For proprietary applications in IoT, the iq stanza might be sufficient. But there are instances where it is not. One such instance is if the response is slow to be collected, and partial results have to be returned to show progress. This might be the case when communicating with devices behind gateways, behind which very slow communication protocols are used. Another important instance, is if interoperable solutions are desired. In such cases, proprietary solutions create walled gardens that are difficult to integrate in larger contexts.

To facilitate the creation of an open and loosely coupled architecture that enable interoperability between things and applications, XEP-0323: Internet of Things - Sensor Data was created. It defines a Request/Response mechanism where sensor data can be read from devices asynchronously. Apart from the normal request/response mechanism provided by the iq stanza, it allows for slow responders and defines a data format that can be used to encapsulate sensor data in an interoperable manner. It is designed to allow new types of devices to be added to networks without the need to upgrading software to perform basic tasks, such as sensor data readout, machine processing of data and presentation of data to human users. It also allows devices from different manufacturers and applications from different developers to exchange data seemlessly.

◇ ◇ ◇ ◇ ◇

QUESTIONS ▸
1 – From the passage on IoT sensor data, extract the text between "To facilitate the" and "exchange data seemlessly.", inclusive.
2 – According to the passage on IoT sensor data, which stanza might be sufficient for proprietary applications in IoT?
3 – Carry on the passage about XEP-0323 and IoT sensor data, starting after its last sentence.
The listing that follows comes from a separate source and is unrelated to the passage.

EXERCISE DATA ▸
◇ ◇ ◇ ◇ ◇

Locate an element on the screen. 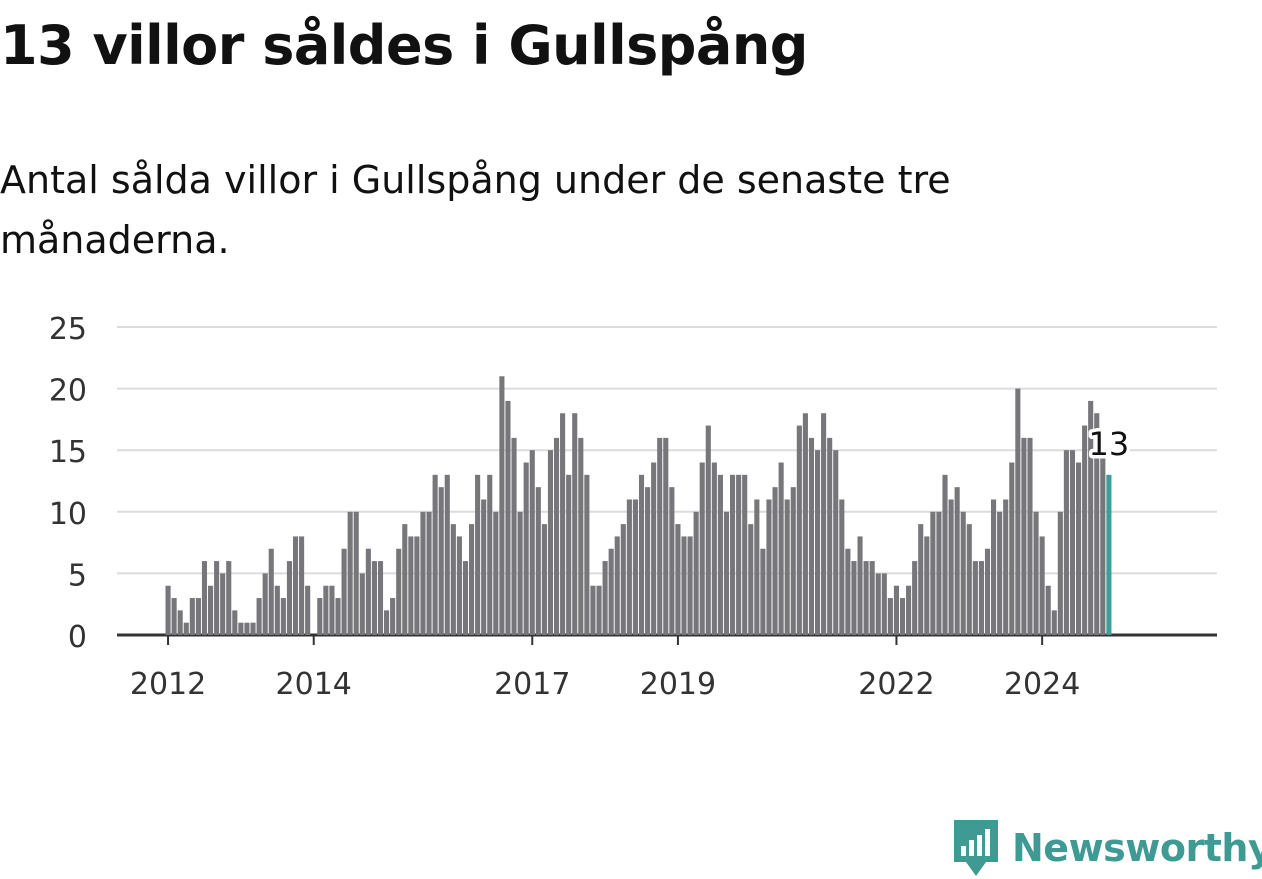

◇ ◇ ◇ ◇ ◇

WRITTEN RESPONSES ▸
1 –
To facilitate the creation of an open and loosely coupled architecture that enable interoperability between things and applications, XEP-0323: Internet of Things - Sensor Data was created. It defines a Request/Response mechanism where sensor data can be read from devices asynchronously. Apart from the normal request/response mechanism provided by the iq stanza, it allows for slow responders and defines a data format that can be used to encapsulate sensor data in an interoperable manner. It is designed to allow new types of devices to be added to networks without the need to upgrading software to perform basic tasks, such as sensor data readout, machine processing of data and presentation of data to human users. It also allows devices from different manufacturers and applications from different developers to exchange data seemlessly.

2 – The iq stanza.

3 –
IoT Request/Response
Example of asynchronous Request/Response flow in XEP-0323

Asynchronous Messaging

The Asynchronous Messaging communication pattern allows peers in the network to asynchronously send messages in real-time between each other when they decide to, not when requested. This is done by encapsulating the content of the message into a message stanza, which is built into XMPP. The receiver of a message is always informed who sent the message.

To facilitate the interchange of IoT-data in asynchronous messages between things from different manufacturers, IoT data can be encapsulated using the sensor data format defined in XEP-0323: Internet of Things - Sensor Data or control format defined in XEP-0325: Internet of Things - Control.


The Publish/Subscribe pattern allows for mass distribution of information to interested parties in an efficient manner. It reduces network traffic by up to half, by allowing the publisher of information to send its information only once to a publish/subscribe server, who then retransmits it to subscribers. The Publish/Subscribe pattern is more efficient than other patterns, such as Request/Response or Asynchronous Messaging if the following conditions are met:

  • Information does not have to be updated in real-time for continous values (non-discrete values).
  • Information does not have to be updated on demand.
  • Published information is actually used.

If, on the other hand, real-time access to information of continous values (non-discrete values), or access to information on-demand, or if only small portions of generated data is to be used, other communication patterns are more efficient.

Example of IoT use cases where data is more efficiently distributed using Publish/Subscribe than using other patterns:

  • Public sensors with massive base of uniform users that will use the data.
  • Sensor data where storage of historical values using well-defined intervals is important.
  • Data is uniform without need to be adapted to use case or user.
  • Data is not confidential.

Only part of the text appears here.